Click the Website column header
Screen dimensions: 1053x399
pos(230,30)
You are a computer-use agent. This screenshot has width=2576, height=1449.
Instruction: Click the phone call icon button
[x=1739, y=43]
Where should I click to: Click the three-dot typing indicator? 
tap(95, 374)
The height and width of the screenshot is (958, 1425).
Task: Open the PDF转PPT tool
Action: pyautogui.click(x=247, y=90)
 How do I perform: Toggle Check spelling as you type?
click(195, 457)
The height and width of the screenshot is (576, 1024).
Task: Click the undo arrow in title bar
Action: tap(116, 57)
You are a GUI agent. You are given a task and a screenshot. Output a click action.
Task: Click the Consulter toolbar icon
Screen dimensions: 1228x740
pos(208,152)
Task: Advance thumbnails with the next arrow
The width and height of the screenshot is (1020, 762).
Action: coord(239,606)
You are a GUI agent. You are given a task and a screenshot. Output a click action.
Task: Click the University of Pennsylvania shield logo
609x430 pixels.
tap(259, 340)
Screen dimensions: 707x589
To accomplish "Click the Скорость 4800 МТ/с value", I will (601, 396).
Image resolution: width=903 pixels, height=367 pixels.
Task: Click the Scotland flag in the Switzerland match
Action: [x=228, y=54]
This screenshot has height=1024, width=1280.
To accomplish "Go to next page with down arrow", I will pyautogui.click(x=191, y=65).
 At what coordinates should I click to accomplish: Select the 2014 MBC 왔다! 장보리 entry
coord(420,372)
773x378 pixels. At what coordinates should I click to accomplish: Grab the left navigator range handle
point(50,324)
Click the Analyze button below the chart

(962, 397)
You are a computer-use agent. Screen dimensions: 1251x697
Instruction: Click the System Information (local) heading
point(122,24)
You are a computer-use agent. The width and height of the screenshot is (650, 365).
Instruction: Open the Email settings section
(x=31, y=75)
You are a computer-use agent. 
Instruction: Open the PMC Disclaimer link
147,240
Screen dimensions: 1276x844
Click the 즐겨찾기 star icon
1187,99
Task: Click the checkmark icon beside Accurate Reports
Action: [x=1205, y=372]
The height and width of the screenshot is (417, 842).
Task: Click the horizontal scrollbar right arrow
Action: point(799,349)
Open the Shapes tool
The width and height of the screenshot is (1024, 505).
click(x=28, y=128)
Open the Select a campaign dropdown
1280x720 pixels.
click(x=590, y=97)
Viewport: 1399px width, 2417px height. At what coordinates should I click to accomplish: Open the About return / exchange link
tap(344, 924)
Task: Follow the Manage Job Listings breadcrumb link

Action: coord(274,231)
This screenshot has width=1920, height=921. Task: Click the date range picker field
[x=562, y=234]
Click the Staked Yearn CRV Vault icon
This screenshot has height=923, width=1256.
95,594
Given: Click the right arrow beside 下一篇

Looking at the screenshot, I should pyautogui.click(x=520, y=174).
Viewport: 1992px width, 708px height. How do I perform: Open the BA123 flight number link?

====

Set down, exactly and without anything extra, every line from the one that contains "1280x720 pixels." through the final line of the material.

1280x720 pixels.
click(x=590, y=97)
Viewport: 1399px width, 2417px height. At what coordinates should I click to accomplish: Open the About return / exchange link
tap(344, 924)
Task: Follow the Manage Job Listings breadcrumb link

Action: coord(274,231)
This screenshot has width=1920, height=921. Task: Click the date range picker field
[x=562, y=234]
Click the Staked Yearn CRV Vault icon
This screenshot has height=923, width=1256.
95,594
Given: Click the right arrow beside 下一篇

Looking at the screenshot, I should pyautogui.click(x=520, y=174).
Viewport: 1992px width, 708px height. How do I perform: Open the BA123 flight number link?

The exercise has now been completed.